== Tugas 1 ==
Sebutkan semua kemungkinan buruk yang dipertanyakan Sandiaga Uno dalam kutipan ucapannya yang diawali kata "Tapi kalau ada" pada tulisan tentang utang BUMN berikut.
== Tugas 2 ==
Ulangi secara persis bagian tulisan tentang utang BUMN berikut, dari "Tetapi baiklah saya" sampai "yang perlu dikawatirkan.".
== Tugas 3 ==
Teruskan tulisan tentang utang BUMN berikut mulai setelah kalimat terakhirnya.

== Teks yang Ditampilkan ==
———

Kamis, 13 Desember 2018

Jokowi cerdas berutang..

"Sekarang saya dapat laporan sudah lebih Rp 5.000 triliun ya. Ini utang sektor publik sudah di atas 60%. Sekarang ditambah utang BUMN, it's worrying. Kita mestinya konsen, mestinya khawatir," kata Sandiaga Uno dalam diskusi bertema 'Selamatkan BUMN sebagai Benteng Ekonomi Nasional’. Apa yang dikawatirkan oleh Sandi ? “ Tapi kalau ada eksternal dan internal shock gimana, gimana kalau ada suatu perlambatan ekonomi, bagaimana kalau trade war berlanjut, gimana kalau komoditas anjlok luar biasa," ujarnya. Menurut saya apa yang dikatakan Sandi tidak mencerminkan dia sebagai seorang pria risk taker yang punya visi dan financial knowledge. Mengapa ? resiko itu pasti ada. Apalagi kalau kita berpikir hal yang mengkawirkan yang belum terjadi , itu akan semakin banyak yang dikawatirkan. Makanya perlu jadi orang itu smart. Biar engga kawatir melulu.

Tetapi baiklah saya akan ulas apakah yang menjadi kekawatiran Sandi itu masuk akal atau tidak? Sandi mengatakan bahwa utang BUMN sebesar Rp. 5000 triliun lebih. Itu utang akumalasi termasuk utang BUMN Perbankan yang memang bisnis jasa keuangan. Semakin besar dana pihak ketiga dibank semakin tinggi kepercayaan masyarakat kepada Bank dan semakin membuktikan bahwa ekonomi tumbuh dimasyarakat karena orang mampu menabung. Utang real yang berkaitan dengan aksi perusahaan untuk pengembangan bisnis adalah sebesar Rp.1980 Triliun. Bandingkan dengan asset BUMN yang hingga akhir tahun 2017 telah mencapai Rp 7.200 triliun. Jadi dengan aset sebesar itu dan utang real yang rendah, tidak ada resiko yang perlu dikawatirkan.

———

== Bahan Sumber ==
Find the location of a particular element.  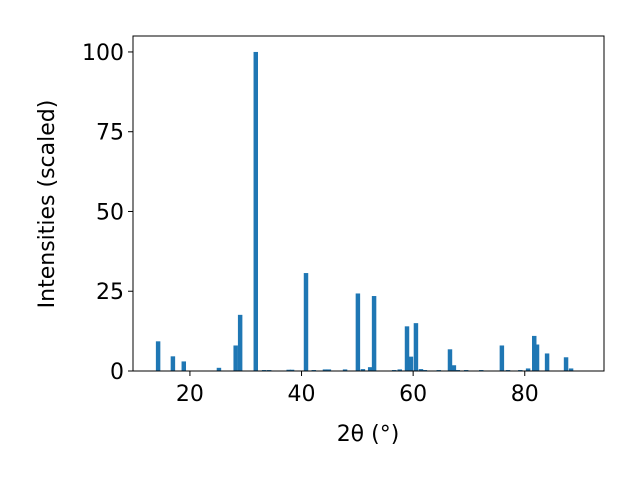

———

== Ruang Jawaban 1 ==
- Adanya eksternal dan internal shock
- Adanya suatu perlambatan ekonomi
- Trade war berlanjut
- Komoditas anjlok luar biasa

== Ruang Jawaban 2 ==
Tetapi baiklah saya akan ulas apakah yang menjadi kekawatiran Sandi itu masuk akal atau tidak? Sandi mengatakan bahwa utang BUMN sebesar Rp. 5000 triliun lebih. Itu utang akumalasi termasuk utang BUMN Perbankan yang memang bisnis jasa keuangan. Semakin besar dana pihak ketiga dibank semakin tinggi kepercayaan masyarakat kepada Bank dan semakin membuktikan bahwa ekonomi tumbuh dimasyarakat karena orang mampu menabung. Utang real yang berkaitan dengan aksi perusahaan untuk pengembangan bisnis adalah sebesar Rp.1980 Triliun. Bandingkan dengan asset BUMN yang hingga akhir tahun 2017 telah mencapai Rp 7.200 triliun. Jadi dengan aset sebesar itu dan utang real yang rendah, tidak ada resiko yang perlu dikawatirkan.

== Ruang Jawaban 3 ==
Apakah utang itu akan membebani negara. Apakah resiko utang itu ditanggung negara ? Berdasarkan pelaksanaan riil, dari sekitar 245 Proyek Strategis Nasional (PSN) yang dipercepat oleh pemerintah di bawah komando Komite Percepatan Penyediaan Infrastruktur Prioritas (KPPIP), masih sangat sedikit yang dijamin pemerintah. Sejauh ini, tercatat dua BUMN yang mendapat fasilitas penjaminan pinjaman tersebut yakni PT PLN (Persero) terkait proyek listrik 35.000 MW dan PT Hutama Karya (Persero) terkait proyek pembangunan jalan tol Trans Sumatra. Dan lagi rasio penjaminan itu hanya 6% dari PDB atau masih dibawah pagu UU sebesar 10%. Artinya dari utang sebesar Rp. 1980 Triliun itu, jaminan pemerintah hanya 6%. Apakah itu mengkawatirkan?  Tentu tidak.
Bagaimana hutang BUMN perbankan yang mencapai sebesar Rp3.311 triliun?  Apakah beresiko ? dari total utang sebesar Rp3.311 triliun, sebesar Rp2.448 triliun atau 74%-nya merupakan komponen DPK. Apa itu DPK? dana tabungan dan rekening koran.  Ini tercatat sebagai utang tetapi bukan utang real. Itu justru jasa perbankan untuk dapatkan untung. Sebesar Rp335 triliun merupakan cadangan premi dan akumulasi iuran pensiun. Nah utang real dalam bentuk pinjaman dan surat berharga hanya sebesar Rp529 triliun. Bandingkan asset BUMN perbankan sampai Juni 2018, mencatat rata rata total aset Rp 2.945 triliun. Artinya utang itu dijamin oleh lebih 4 kali lipat aset. Dimana harus mengkawatirkan.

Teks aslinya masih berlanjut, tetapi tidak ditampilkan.